■ Testo fornito
L’incognita dei numeri e delle capacità operative
La seconda contraddizione riguarda proprio i numeri: quanti soldati in più ci servono? Oppure: quanti cittadini addestrati alle operazioni militari basiche sarebbe meglio avere? Due domande alle quali si dovrebbe rispondere con numeri precisi dettati da esigenze che siano il risultato di calcoli che però nessuno finora ha fatto. Esiste poi la questione delle capacità: considerando l’alta specializzazione richiesta oggi dai sistemi d’arma moderni, che prevede livelli alti di conoscenza e periodi di formazione nonché di addestramento che devono giocoforza essere continui, una ferma limitata a un anno risulta insufficiente. A meno che queste risorse “temporanee” vengano impiegate per operazioni di sicurezza sul territorio nazionale come avviene per Strade Sicure, lasciando che i soldati professionisti possano costituire la forza in prontezza.

■ Righe mostrate
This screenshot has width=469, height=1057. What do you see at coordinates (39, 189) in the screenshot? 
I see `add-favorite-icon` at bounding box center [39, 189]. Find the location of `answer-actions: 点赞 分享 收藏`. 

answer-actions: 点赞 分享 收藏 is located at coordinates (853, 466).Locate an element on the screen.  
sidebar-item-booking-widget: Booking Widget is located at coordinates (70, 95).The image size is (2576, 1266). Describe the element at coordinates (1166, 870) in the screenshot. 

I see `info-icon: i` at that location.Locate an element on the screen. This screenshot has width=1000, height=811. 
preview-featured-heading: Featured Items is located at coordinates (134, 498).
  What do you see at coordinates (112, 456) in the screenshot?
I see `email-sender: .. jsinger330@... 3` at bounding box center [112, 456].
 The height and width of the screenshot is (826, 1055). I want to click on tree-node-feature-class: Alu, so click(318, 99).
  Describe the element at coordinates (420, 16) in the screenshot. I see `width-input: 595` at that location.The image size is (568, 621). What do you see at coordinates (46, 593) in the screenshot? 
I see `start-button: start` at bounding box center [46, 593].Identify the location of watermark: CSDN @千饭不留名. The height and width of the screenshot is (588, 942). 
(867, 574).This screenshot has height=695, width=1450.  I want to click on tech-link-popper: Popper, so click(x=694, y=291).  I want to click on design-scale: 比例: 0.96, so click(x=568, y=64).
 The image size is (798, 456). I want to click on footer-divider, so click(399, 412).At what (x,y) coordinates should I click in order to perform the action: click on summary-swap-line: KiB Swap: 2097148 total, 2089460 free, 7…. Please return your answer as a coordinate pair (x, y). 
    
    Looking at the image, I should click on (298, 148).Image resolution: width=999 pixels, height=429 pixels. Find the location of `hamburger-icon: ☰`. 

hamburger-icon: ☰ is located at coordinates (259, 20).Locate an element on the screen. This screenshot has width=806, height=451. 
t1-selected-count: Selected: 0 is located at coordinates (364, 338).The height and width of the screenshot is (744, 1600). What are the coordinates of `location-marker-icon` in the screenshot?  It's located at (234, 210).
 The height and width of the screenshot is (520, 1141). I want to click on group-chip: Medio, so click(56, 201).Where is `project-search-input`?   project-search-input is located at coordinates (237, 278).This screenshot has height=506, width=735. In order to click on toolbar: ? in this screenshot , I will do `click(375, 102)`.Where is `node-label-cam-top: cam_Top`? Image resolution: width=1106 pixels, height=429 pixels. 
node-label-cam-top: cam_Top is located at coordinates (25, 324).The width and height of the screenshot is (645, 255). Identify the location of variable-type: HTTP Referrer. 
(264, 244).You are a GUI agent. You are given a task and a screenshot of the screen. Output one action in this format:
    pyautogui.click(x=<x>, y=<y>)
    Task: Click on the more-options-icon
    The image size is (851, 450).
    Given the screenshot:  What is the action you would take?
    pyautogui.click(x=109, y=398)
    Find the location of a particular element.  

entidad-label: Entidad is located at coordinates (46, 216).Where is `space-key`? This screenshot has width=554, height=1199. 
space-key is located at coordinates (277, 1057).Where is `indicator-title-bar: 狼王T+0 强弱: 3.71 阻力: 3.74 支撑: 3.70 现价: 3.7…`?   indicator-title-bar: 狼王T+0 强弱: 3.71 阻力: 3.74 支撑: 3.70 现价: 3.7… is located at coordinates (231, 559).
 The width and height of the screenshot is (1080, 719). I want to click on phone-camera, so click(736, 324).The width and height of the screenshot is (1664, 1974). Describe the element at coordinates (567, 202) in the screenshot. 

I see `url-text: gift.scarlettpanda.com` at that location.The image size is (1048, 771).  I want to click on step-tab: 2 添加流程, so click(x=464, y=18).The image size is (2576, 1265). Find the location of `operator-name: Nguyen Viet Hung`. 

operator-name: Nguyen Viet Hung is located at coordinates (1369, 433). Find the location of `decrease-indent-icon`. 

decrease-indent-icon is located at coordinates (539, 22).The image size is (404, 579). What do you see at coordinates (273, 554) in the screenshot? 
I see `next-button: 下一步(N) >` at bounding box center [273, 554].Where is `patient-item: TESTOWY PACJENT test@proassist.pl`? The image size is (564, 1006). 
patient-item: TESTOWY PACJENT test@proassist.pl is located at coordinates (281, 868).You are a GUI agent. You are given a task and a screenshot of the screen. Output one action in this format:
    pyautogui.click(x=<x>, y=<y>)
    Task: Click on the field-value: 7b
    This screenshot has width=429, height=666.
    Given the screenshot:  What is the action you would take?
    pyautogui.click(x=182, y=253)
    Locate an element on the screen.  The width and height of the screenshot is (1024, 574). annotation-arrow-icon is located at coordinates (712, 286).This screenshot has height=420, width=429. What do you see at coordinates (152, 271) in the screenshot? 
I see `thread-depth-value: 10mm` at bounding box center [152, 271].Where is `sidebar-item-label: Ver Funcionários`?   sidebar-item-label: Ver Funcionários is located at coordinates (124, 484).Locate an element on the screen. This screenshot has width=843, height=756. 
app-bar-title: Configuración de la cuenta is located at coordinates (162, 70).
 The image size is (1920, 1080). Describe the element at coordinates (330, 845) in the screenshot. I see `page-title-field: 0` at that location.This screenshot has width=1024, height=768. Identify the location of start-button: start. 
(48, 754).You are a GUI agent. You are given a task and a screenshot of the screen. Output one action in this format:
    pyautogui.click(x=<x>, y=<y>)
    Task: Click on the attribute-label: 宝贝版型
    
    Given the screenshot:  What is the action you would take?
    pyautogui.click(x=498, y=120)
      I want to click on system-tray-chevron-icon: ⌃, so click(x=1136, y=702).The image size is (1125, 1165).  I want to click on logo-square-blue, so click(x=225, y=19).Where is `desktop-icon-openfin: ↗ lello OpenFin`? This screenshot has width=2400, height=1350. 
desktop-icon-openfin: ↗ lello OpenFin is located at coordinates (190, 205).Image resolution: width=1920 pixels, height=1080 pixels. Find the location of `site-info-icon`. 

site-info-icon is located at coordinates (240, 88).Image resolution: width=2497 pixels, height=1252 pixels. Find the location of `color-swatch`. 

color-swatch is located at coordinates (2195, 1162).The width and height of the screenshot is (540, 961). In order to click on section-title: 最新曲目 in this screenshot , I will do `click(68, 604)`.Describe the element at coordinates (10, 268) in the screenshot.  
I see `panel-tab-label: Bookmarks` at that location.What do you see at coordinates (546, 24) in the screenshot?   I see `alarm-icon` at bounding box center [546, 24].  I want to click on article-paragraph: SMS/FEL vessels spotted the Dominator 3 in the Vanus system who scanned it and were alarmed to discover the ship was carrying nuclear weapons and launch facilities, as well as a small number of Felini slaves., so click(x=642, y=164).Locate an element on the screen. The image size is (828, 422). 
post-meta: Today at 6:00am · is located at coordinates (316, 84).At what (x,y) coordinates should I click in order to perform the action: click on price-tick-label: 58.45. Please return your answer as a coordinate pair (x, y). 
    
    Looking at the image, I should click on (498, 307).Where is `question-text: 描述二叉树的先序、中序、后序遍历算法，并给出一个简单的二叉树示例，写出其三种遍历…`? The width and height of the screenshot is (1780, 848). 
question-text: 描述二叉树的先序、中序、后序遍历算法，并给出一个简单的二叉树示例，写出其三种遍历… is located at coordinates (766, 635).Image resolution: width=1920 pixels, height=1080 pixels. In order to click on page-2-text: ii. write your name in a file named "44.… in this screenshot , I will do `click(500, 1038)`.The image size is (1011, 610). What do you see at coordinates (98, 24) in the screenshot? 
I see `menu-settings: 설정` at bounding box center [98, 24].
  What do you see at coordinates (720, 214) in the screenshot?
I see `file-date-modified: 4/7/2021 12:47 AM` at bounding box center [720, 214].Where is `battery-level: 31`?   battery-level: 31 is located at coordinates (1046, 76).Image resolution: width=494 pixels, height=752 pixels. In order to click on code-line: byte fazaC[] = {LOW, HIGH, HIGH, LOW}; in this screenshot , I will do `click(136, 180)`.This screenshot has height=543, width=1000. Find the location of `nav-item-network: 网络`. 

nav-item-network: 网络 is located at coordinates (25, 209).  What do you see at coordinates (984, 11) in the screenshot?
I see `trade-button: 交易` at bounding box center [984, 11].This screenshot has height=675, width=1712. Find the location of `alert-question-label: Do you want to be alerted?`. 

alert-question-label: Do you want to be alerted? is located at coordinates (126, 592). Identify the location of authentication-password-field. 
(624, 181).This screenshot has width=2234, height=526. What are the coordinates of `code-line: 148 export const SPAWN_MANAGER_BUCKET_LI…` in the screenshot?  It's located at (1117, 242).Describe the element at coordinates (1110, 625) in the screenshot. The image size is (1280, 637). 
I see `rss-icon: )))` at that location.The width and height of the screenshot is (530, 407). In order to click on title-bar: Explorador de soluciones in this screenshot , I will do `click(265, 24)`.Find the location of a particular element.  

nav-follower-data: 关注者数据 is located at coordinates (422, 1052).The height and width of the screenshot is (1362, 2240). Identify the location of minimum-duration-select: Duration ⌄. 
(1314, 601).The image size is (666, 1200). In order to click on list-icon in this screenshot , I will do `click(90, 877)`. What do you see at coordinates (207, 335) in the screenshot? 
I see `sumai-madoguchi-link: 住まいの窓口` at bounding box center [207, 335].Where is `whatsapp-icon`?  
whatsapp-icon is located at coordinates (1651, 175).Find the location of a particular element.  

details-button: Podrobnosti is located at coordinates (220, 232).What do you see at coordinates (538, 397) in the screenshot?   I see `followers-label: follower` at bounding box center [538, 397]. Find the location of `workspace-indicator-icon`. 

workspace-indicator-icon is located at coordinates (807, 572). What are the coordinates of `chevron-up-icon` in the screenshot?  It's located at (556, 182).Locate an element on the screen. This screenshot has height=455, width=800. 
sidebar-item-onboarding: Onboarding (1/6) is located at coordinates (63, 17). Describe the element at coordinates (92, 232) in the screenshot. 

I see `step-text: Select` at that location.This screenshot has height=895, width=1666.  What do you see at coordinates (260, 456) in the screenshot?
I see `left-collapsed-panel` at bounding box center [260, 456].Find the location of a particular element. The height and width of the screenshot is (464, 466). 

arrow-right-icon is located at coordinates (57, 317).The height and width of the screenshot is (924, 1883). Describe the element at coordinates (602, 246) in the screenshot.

■ Le tue istruzioni
Prosegui il testo sui numeri e le capacità operative dei soldati, partendo subito dopo la frase finale su Strade Sicure.

■ Risposta scritta
Con un ulteriore problema: fino agli anni Ottanta il numero di ragazzi disponibili per la leva era alto, frutto della natalità di fine anni Sessanta. Oggi è il contrario: i giovani sono pochi e sempre meno, il nostro Esercito è anagraficamente vecchio, ma l’età dei soldati attempati non è ancora quella necessaria per pensionarli. Dunque essi dovrebbero trovare altri impieghi come nella pubblica amministrazione, che però sta giustamente assumendo giovani per svecchiarsi essa stessa.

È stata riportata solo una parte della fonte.